Hidalgo podría ir abrigado con la bufanda al cuello en
las noches frías de los ensayos de la Centuria a cobijo de las piedras
arrugadas del antiguo Hospital de las Cinco Llagas. O con el traje de los
domingos de quinarios sin cofradías. Pero siempre lo veías con la coraza
brillante de los soldados de Tiberio. Era romano todos los días del año y a su
alrededor sonaba siempre ese repique inigualable y nervioso del tambor solista de
los Armaos.
La noticia con orla de luto nos dice que la coraza no
habrá de relucir más en las noches apresuradas de las pisadas imperiales de los
soldados de Rodríguez Ojeda por la calle Cardenal Espínola para rendir armas
ante el Gran Poder, ni que el tambor hará nuevas cosquillas a los escaparates de la Carrera Oficial en la
noche grande de la fe arraigada de los sevillanos.
Pepe Hidalgo el cabo tambor y director de la banda de la
Centuria Macarena durante muchos años, nos ha dejado, pero no del todo.

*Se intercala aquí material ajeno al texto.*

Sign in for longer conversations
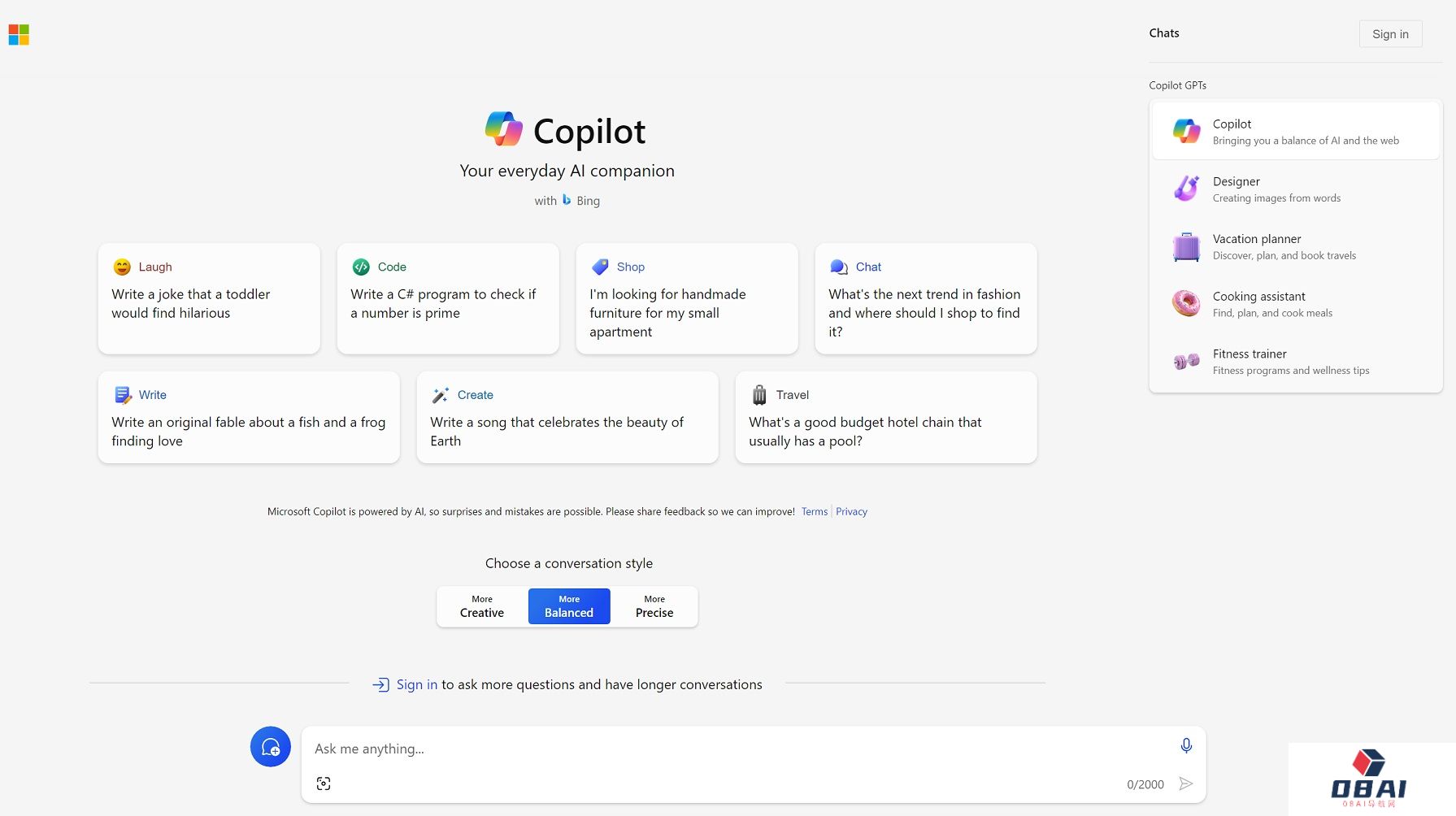Image resolution: width=1456 pixels, height=816 pixels. [x=416, y=684]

En
nuestras retinas permanecerán rezagados ante la partida inevitable los
destellos de su coraza y en los oídos el repique incansable de sus baquetas
sobre el parche estirado de su instrumento de percusión.
Y, con ello, sus palabras de chiquillo grandullón jugando
a los soldados:
Cuando
me visto de armao le pregunto a la parienta: ¿Pero no te doy mieo?